> OBJECTIVE A
In the bike fit discussion, what kind of ride do longer stems make for?
> OBJECTIVE B
Print the bike fit discussion starting with "The correct size" and going on through "less sensitive steering.".
> OBJECTIVE C
Proceed with the bike fit discussion from the point where it stops.

For me it’s not the bars to be unseen.
5 fistfulls of seatpost and 4 fistfulls of stem height says the frame was make for someone 8” shorter than the current owner.
Can’t get leg over top tube?, get a mixte that fits.
The correct size frame fixes all sorts of contrived bike fit solutions and handles nicely.
But what do I know?
YMMV
What I am seeing is a rider who is fit best by a rather tall bike but with a short top tube. He chose to modify a stock bike with the appropriate top tube. I'm betting that the larger versions of that bike would have longer top tubes and require (for the same fit) shorter stems. Longer stems make for a "quieter" ride, ie easier, less sensitive steering.

Years ago I wrote a program into which I could enter the published dimensions of a bike and quickly find out what stem I needed to make it work. Plugged in every stock titanium bike I could get the specs for. All required custom stems. I waited until I could afford a custom frame. Paying $4000 for a "class B" fit plus several hundred dollars for a custom stem? Nah. Now do I have had those custom stems on several other bikes. Stems I have used over the years to make stock bikes fit: Horizontal quills (-17 degrees); two 180s, -22 degrees; 155, -27 degrees; 175. A bunch of stock 140s (thank you, Nitto for the Pearl 130 which is actually a 140), 135 and many 130s. (In hindsight, many of the bikes with the 130s didn't have enough reach.)

> INFORMATION SUPPLIED
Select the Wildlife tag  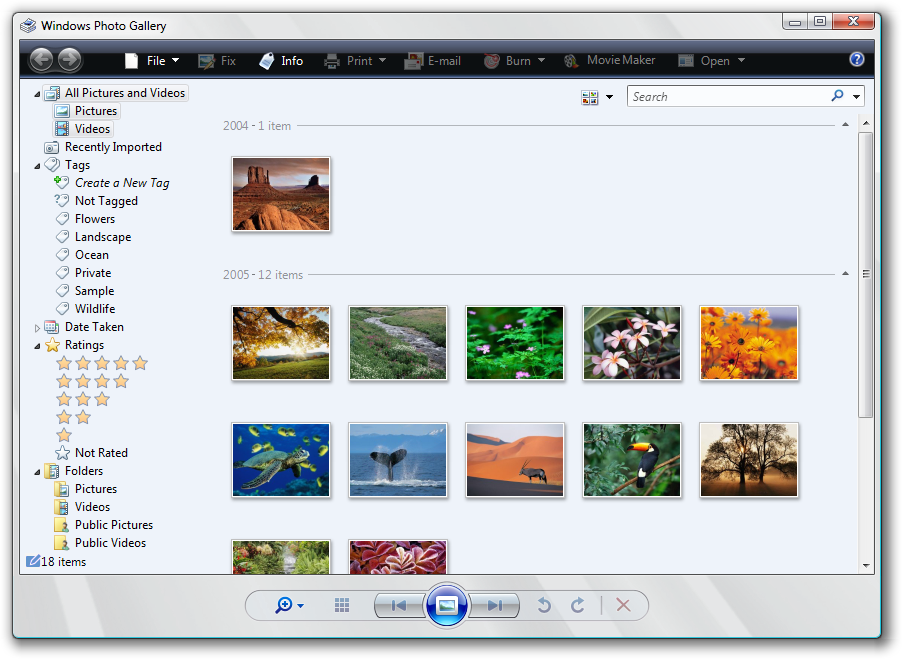pos(94,309)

> FINAL RESULT A
A "quieter" ride, with easier, less sensitive steering.

> FINAL RESULT B
The correct size frame fixes all sorts of contrived bike fit solutions and handles nicely.
But what do I know?
YMMV
What I am seeing is a rider who is fit best by a rather tall bike but with a short top tube. He chose to modify a stock bike with the appropriate top tube. I'm betting that the larger versions of that bike would have longer top tubes and require (for the same fit) shorter stems. Longer stems make for a "quieter" ride, ie easier, less sensitive steering.

> FINAL RESULT C
The OP and I have opposite needs for reach. We ride roughly the same seat tube size. I am always looking for more reach, either forward or down. My older 59 cm Trek 400? runs the -22 175 near slammed. I run a 140 most of the way down on my 53 cm Raleigh Competition. Bars closer and lower but my shoulders stay in the same place and the two bikes are different but work equally well. Both bikes look "odd". I am totally old-school racing when it comes to handlebar shape because they work so well for me. (Some minor changes from what they raced 50-80 years ago plus aero levers.) But to each his own. I applaud the OP for finding what works.